Government approval ratings were outrageously high.
Smart politicians don't waste fertile ground like that on a war that will be won in a matter of months. Instead they sow the seeds of a more nebulous fight with indistinct opponents, which will allow them to spread their power into far more areas without fear that they're actually going to win the war and have to surrender that power.
Congress passed the U.S.A. Patriot Act with the nudge-wink promise that it would sunset in four years, but Section 224 belies that promise. It lists various pieces of the legislation that are not subject to sunset, and includes a broad catch-all exemption for "any particular foreign intelligence investigation that began before the date on which the provisions referred to in subsection (a) cease to have effect "
Related to that were two headlines in yesterday's Denver Post: "Bin Laden manhunt could take decades," and "FBI: Al-Qaeda can thrive without bin Laden."
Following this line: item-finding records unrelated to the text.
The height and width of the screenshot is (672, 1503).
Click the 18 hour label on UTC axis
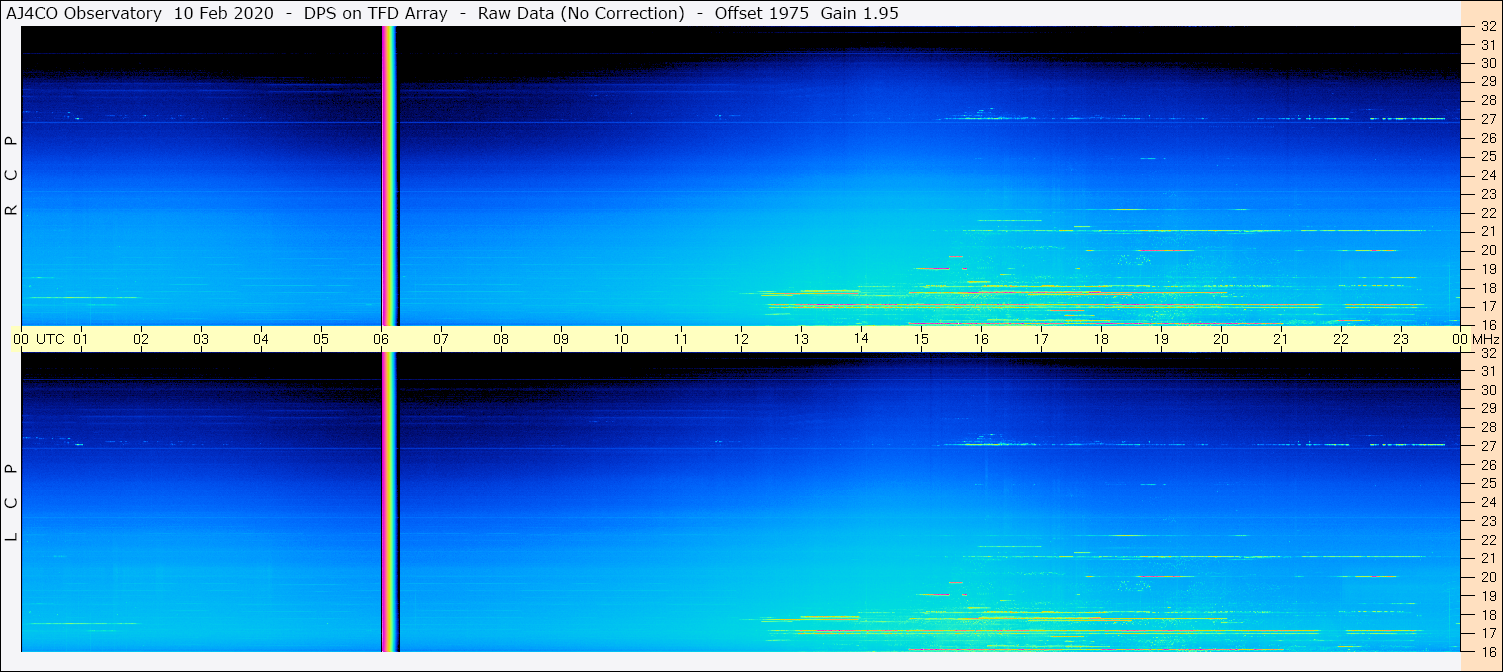(x=1101, y=339)
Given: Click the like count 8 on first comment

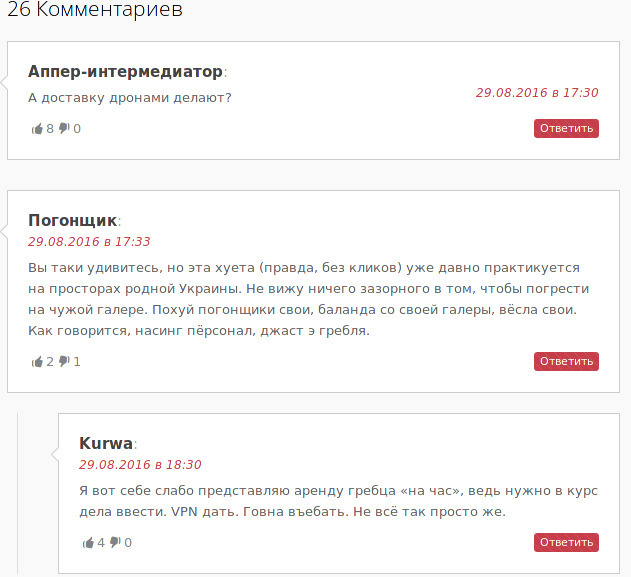Looking at the screenshot, I should [x=50, y=129].
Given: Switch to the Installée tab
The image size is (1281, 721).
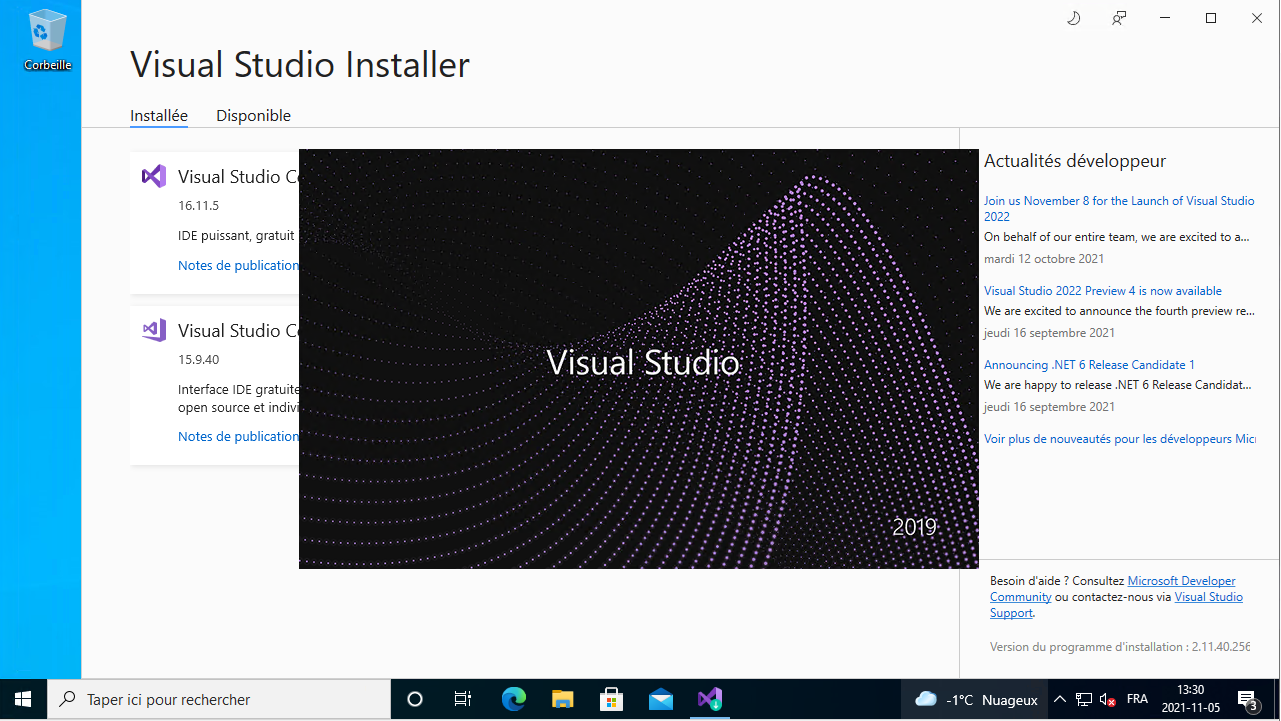Looking at the screenshot, I should [x=159, y=116].
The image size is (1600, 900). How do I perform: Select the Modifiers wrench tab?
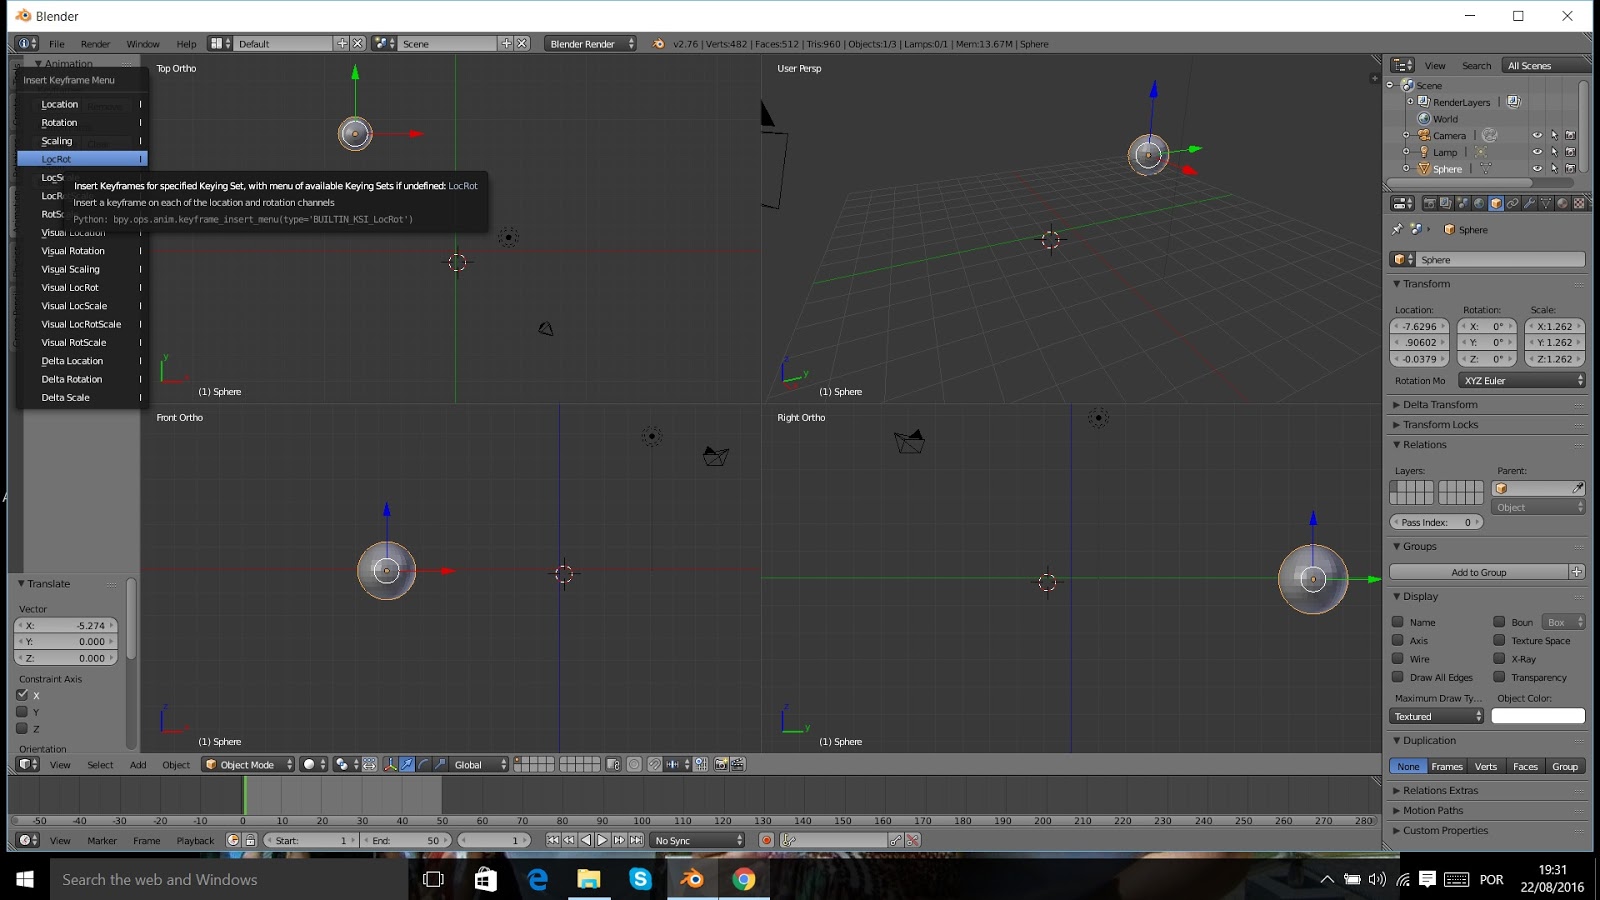tap(1530, 203)
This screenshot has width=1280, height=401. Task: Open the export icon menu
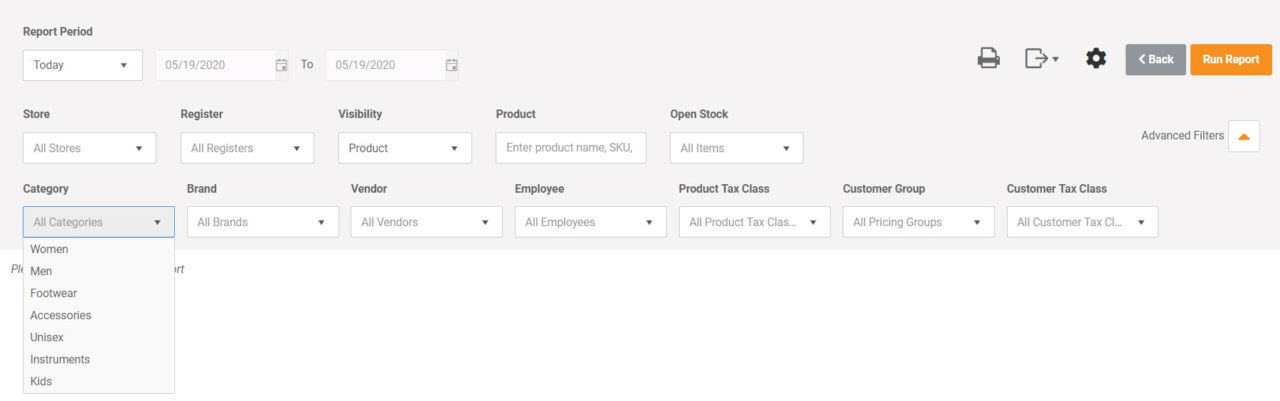1041,59
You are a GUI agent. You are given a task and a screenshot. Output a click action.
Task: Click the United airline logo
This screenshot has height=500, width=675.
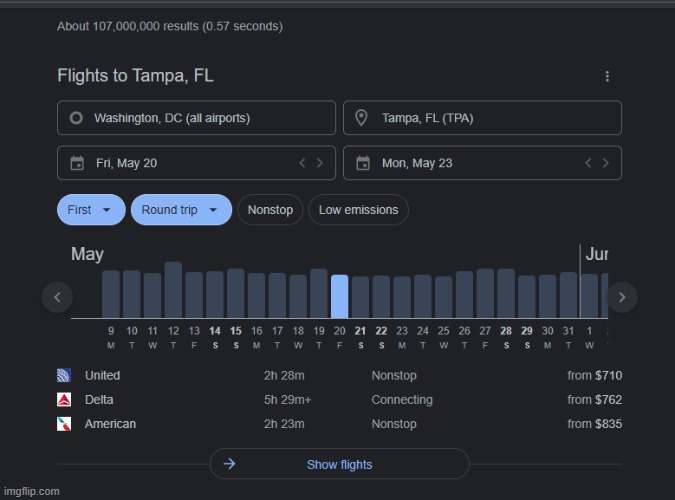tap(65, 376)
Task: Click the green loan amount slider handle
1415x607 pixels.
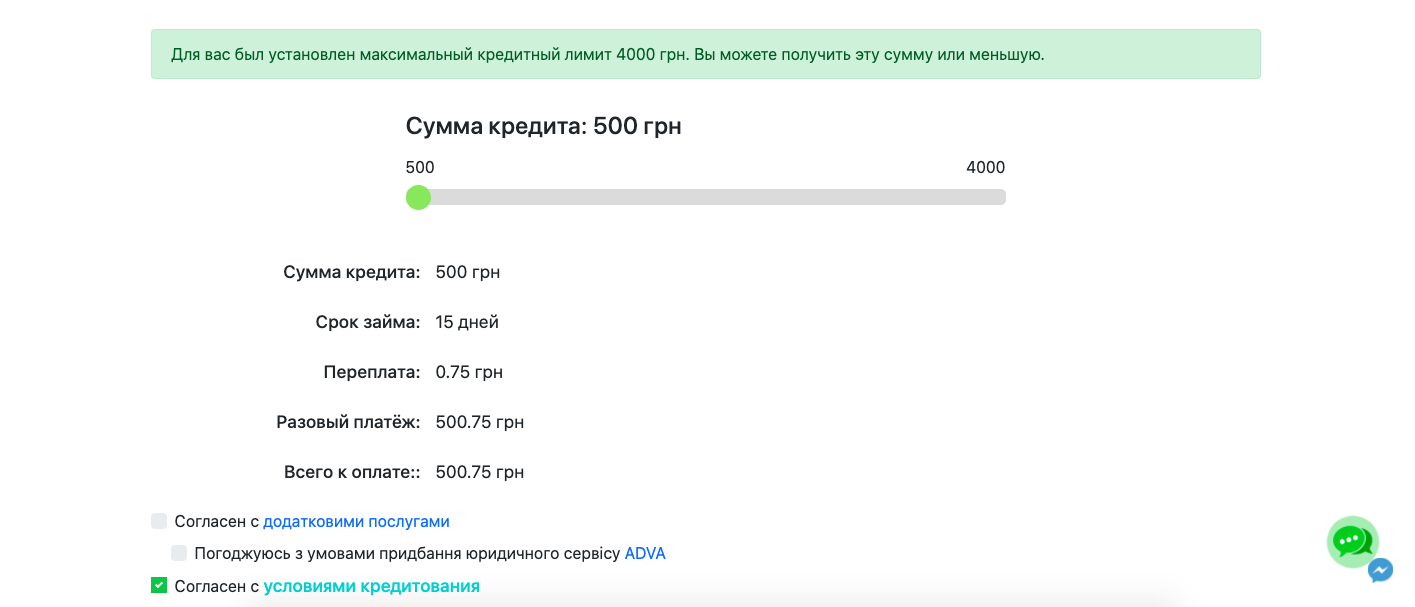Action: coord(418,197)
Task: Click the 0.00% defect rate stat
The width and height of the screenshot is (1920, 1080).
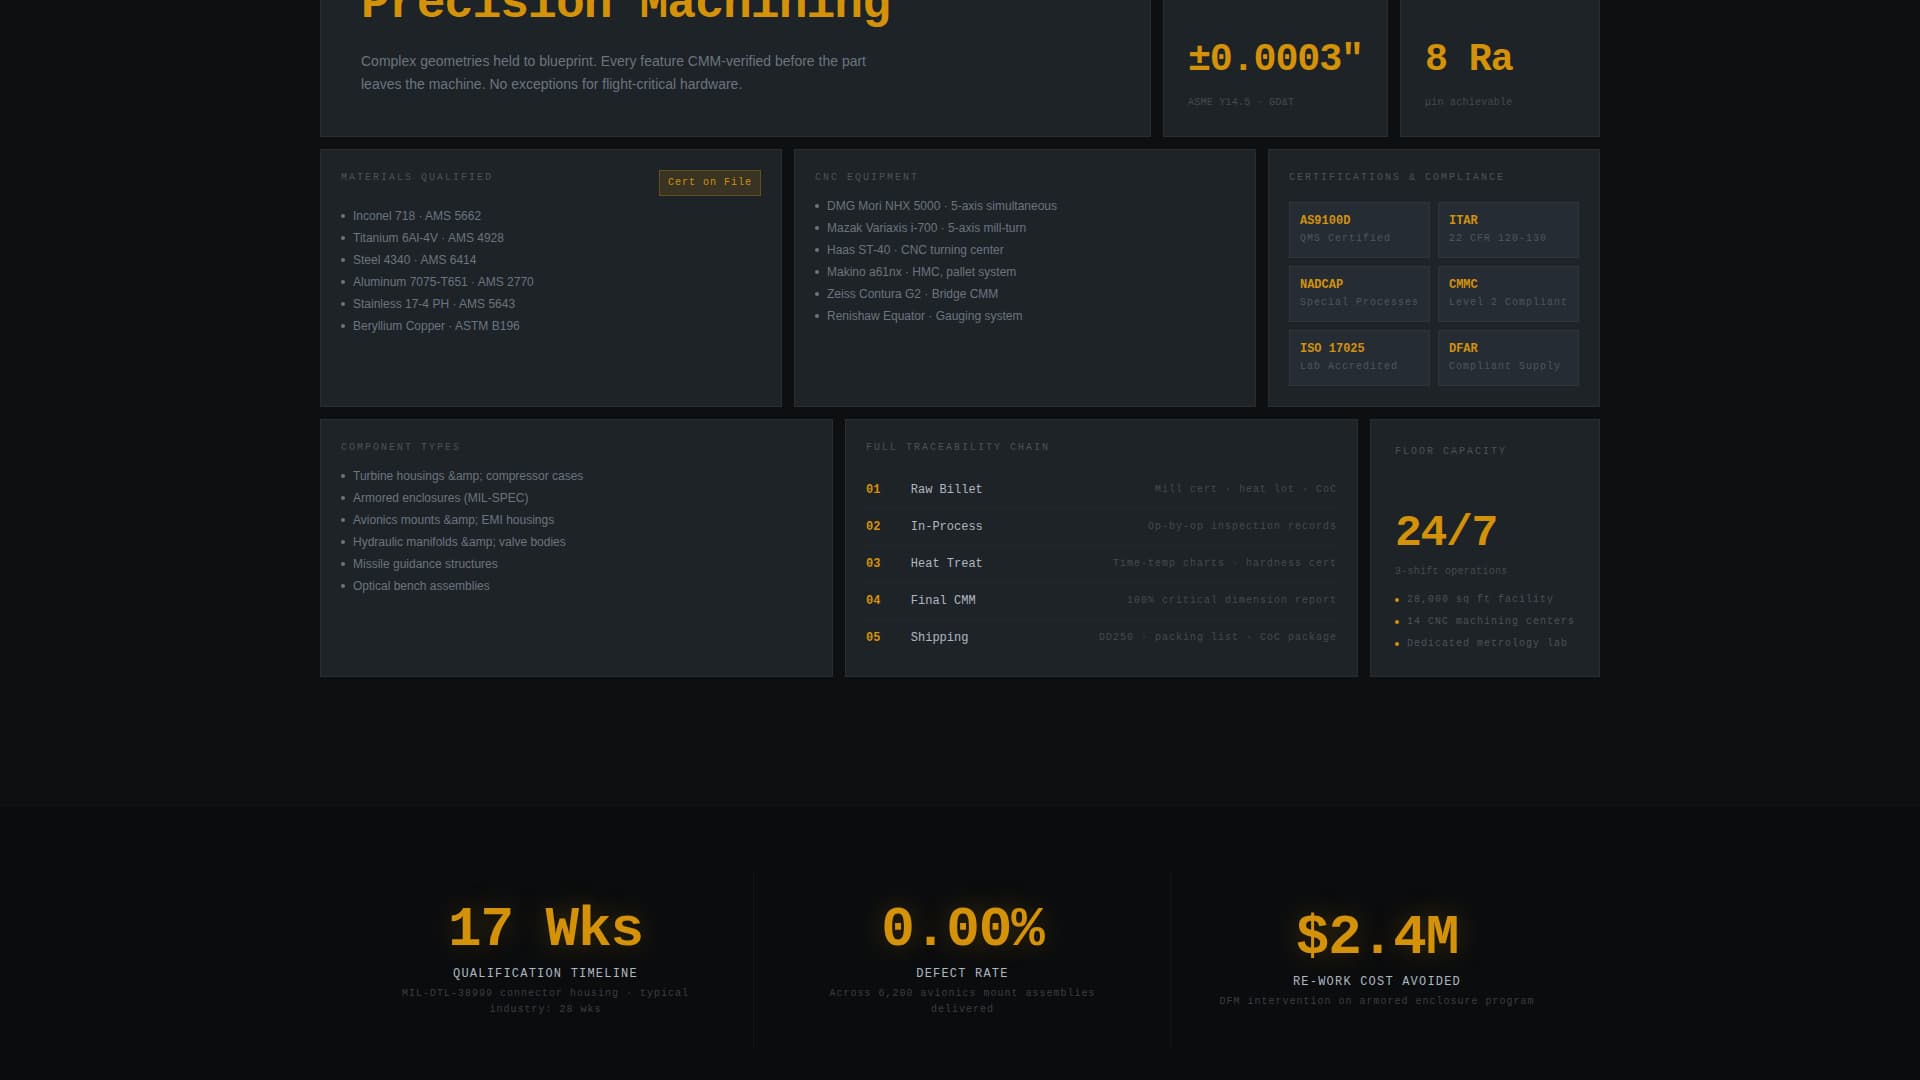Action: tap(962, 929)
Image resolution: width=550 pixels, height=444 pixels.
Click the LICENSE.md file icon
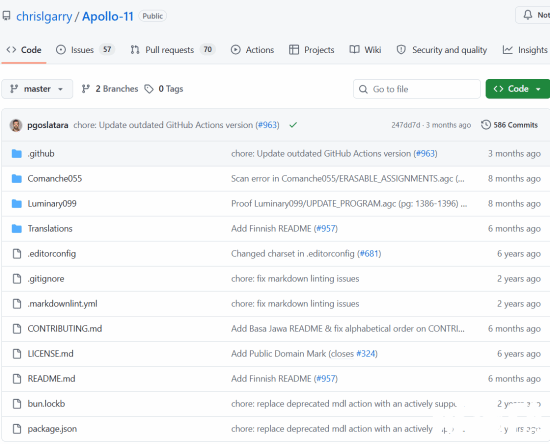point(17,354)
For politicians who want to benefit from a long, vague war, what could be better than an enemy who won't be captured for decades? And just in case some foolish soldier makes the mistake of catching or killing bin Laden, the government has the war-extending fall-back position that al-Qaeda will thrive without him.
The war on terrorism will never end because it wasn't designed to end. It's a power-grab put into effect during a time when few Americans felt committed to Patrick Henry's "Give me liberty or give me death" proposition. After Sept. 11, we didn't want to choose between two principled extremes. The enduring theme of America today is: "Here's my liberty; give me safety."
So get comfortable. The war on terrorism - like the war on drugs, the war on poverty and the war on common sense - is here to stay.